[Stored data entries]

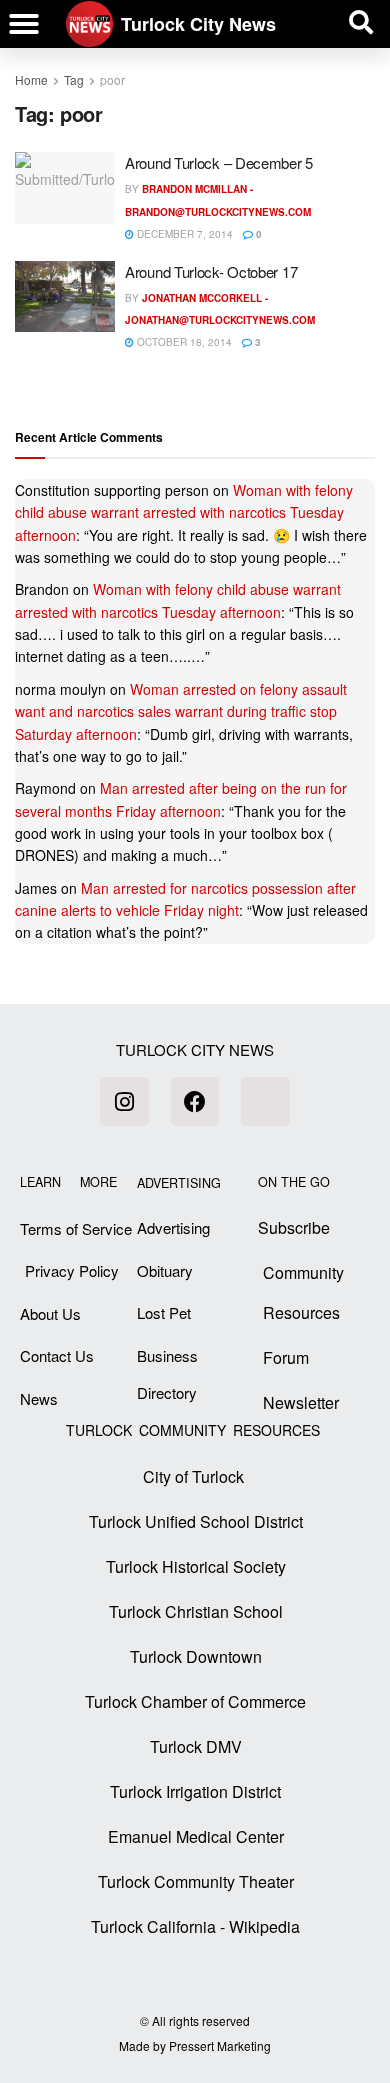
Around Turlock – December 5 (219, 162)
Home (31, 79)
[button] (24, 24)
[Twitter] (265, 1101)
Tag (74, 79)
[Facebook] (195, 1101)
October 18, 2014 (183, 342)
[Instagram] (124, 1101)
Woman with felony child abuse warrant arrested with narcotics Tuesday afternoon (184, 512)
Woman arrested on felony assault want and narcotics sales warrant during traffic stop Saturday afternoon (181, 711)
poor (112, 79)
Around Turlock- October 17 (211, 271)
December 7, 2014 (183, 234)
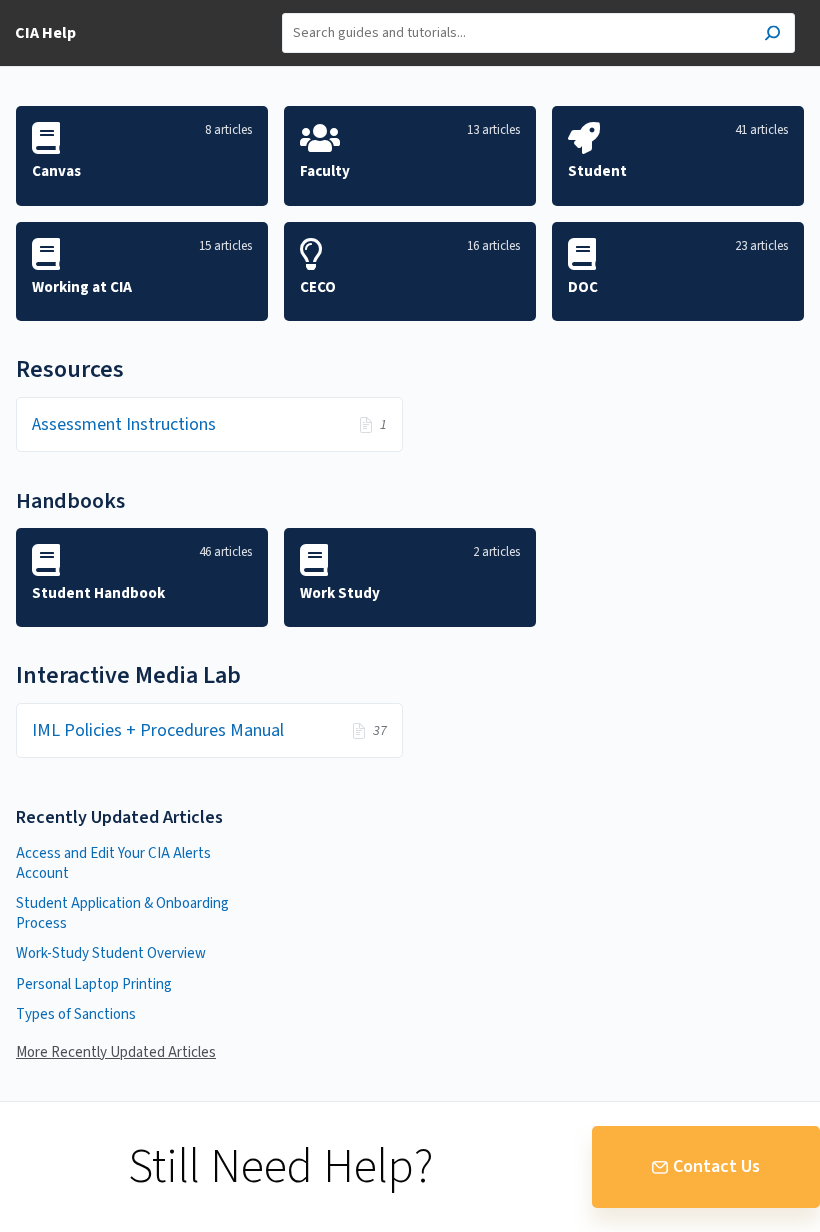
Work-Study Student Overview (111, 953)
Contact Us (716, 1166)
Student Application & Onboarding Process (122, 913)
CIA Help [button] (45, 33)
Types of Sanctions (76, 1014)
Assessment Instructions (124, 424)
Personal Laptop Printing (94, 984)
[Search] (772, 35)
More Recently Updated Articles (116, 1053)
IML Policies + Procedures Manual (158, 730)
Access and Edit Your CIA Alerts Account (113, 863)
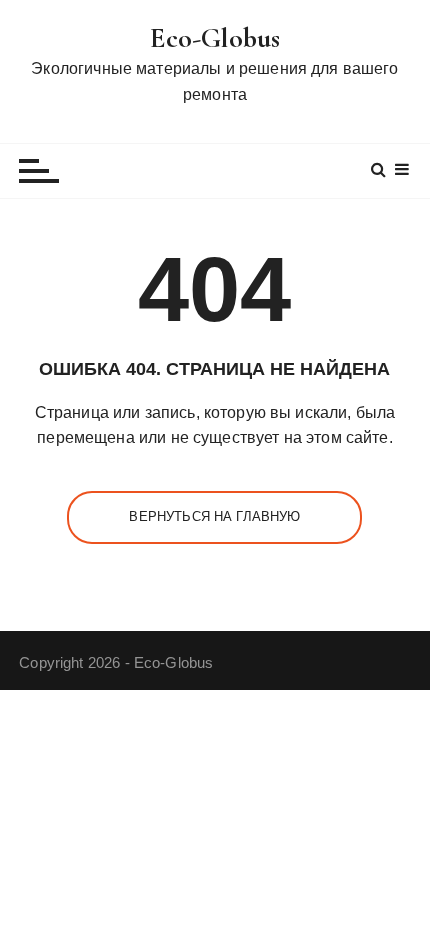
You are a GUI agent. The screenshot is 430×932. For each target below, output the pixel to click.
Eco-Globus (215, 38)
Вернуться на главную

** What is being asked **
The lines above that hold the word "Turlock" need counting; write the count and nothing more.

** Your solution **
2